Collected data

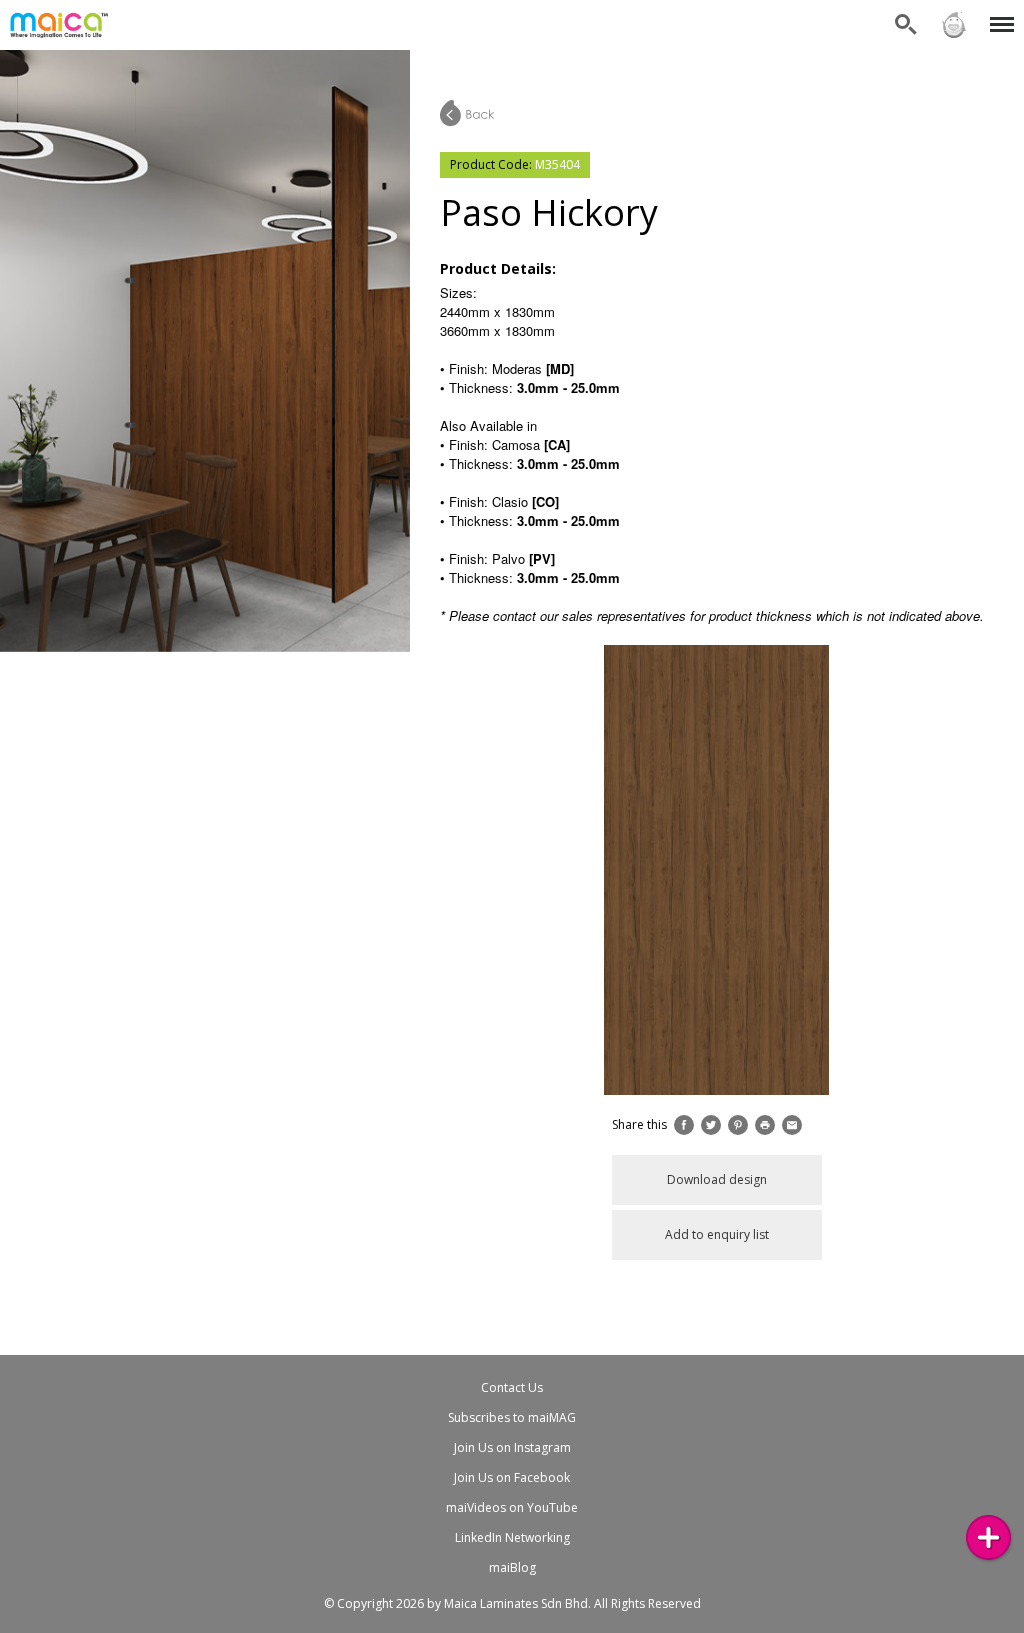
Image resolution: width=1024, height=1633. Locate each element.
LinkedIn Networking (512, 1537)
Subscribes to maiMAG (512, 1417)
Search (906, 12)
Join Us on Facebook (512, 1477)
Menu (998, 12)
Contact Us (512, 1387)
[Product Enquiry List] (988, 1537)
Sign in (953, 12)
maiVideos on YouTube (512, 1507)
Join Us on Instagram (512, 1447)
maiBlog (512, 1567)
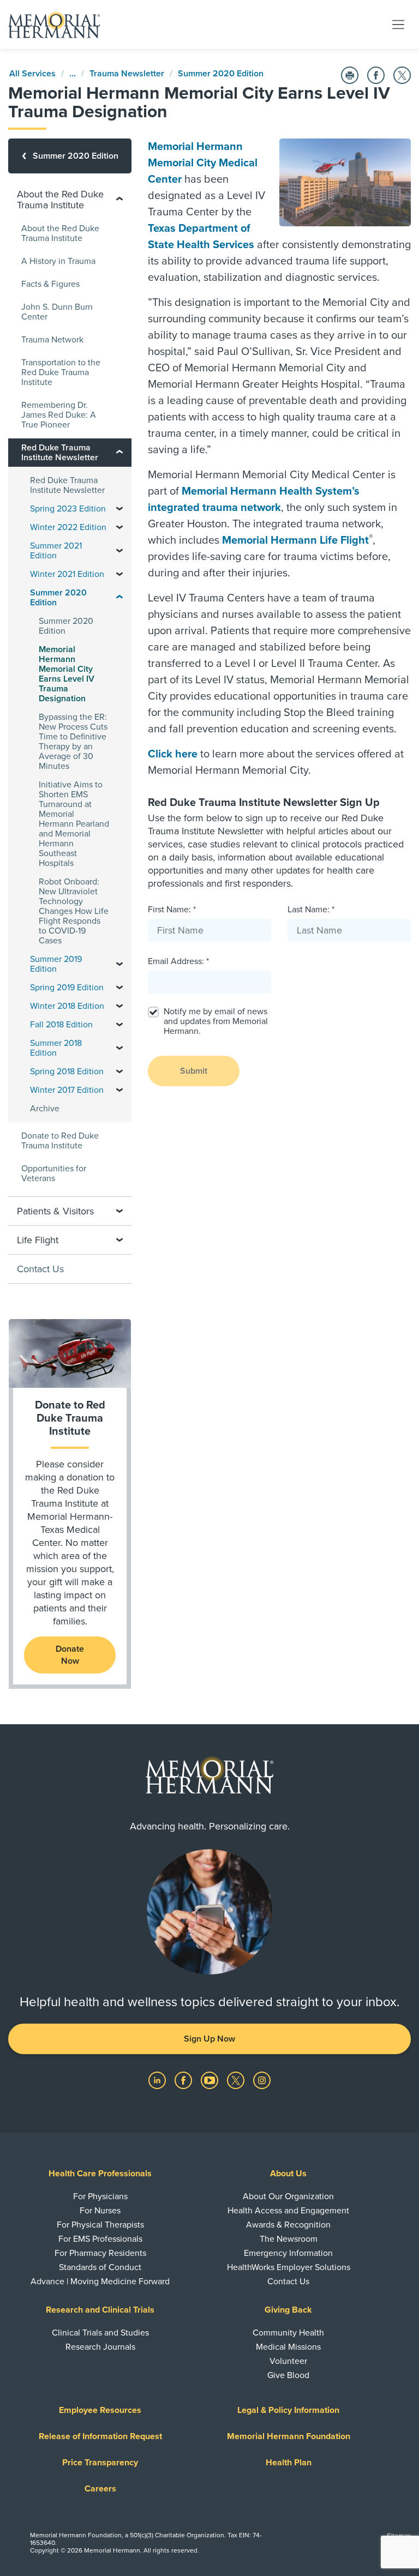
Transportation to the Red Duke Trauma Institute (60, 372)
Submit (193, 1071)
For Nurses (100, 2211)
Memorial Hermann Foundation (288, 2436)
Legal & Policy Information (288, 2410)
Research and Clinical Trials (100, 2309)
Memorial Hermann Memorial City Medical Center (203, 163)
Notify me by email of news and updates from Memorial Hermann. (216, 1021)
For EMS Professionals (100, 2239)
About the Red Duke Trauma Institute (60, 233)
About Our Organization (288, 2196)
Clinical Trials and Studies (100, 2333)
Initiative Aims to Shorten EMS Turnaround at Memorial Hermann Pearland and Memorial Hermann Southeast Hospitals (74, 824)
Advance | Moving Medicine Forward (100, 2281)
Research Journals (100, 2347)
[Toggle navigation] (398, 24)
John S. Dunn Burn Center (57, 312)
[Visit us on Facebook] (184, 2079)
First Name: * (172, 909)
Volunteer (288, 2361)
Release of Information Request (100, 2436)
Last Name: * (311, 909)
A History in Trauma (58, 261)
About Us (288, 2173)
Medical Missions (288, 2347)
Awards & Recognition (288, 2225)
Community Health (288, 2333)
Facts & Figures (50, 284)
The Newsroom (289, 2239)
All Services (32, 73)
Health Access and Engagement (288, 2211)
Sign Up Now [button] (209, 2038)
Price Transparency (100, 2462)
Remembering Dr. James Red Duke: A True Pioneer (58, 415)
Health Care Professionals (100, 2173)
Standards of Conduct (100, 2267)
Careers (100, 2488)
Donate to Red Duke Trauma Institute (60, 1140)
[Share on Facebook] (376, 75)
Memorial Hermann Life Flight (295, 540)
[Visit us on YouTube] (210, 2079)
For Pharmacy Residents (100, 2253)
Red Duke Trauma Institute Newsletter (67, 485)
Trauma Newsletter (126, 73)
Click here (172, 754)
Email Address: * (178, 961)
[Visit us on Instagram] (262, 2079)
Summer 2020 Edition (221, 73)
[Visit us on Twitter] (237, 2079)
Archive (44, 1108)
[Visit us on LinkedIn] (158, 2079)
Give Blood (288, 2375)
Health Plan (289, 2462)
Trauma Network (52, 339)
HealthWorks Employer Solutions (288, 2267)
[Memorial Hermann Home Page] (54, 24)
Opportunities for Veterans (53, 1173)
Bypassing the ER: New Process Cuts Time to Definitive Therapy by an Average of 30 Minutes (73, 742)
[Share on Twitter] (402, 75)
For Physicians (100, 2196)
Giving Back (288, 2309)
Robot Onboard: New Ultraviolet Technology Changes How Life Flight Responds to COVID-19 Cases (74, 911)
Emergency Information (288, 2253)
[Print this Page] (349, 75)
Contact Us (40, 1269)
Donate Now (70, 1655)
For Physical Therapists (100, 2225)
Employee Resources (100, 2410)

> _About this exercise_
What is needed is an exact copy of only the lines above from the one with "[Product Enquiry List] (988, 1537)" to the one with "Clinical Trials and Studies (100, 2333)", both kept, with every picture left out.

> _Problem solution_
[Product Enquiry List] (988, 1537)
Sign in (953, 12)
maiVideos on YouTube (512, 1507)
Join Us on Instagram (512, 1447)
maiBlog (512, 1567)
Transportation to the Red Duke Trauma Institute (60, 372)
Submit (193, 1071)
For Nurses (100, 2211)
Memorial Hermann Foundation (288, 2436)
Legal & Policy Information (288, 2410)
Research and Clinical Trials (100, 2309)
Memorial Hermann Memorial City Medical Center (203, 163)
Notify me by email of news and updates from Memorial Hermann. (216, 1021)
For EMS Professionals (100, 2239)
About the Red Duke Trauma Institute (60, 233)
About Our Organization (288, 2196)
Clinical Trials and Studies (100, 2333)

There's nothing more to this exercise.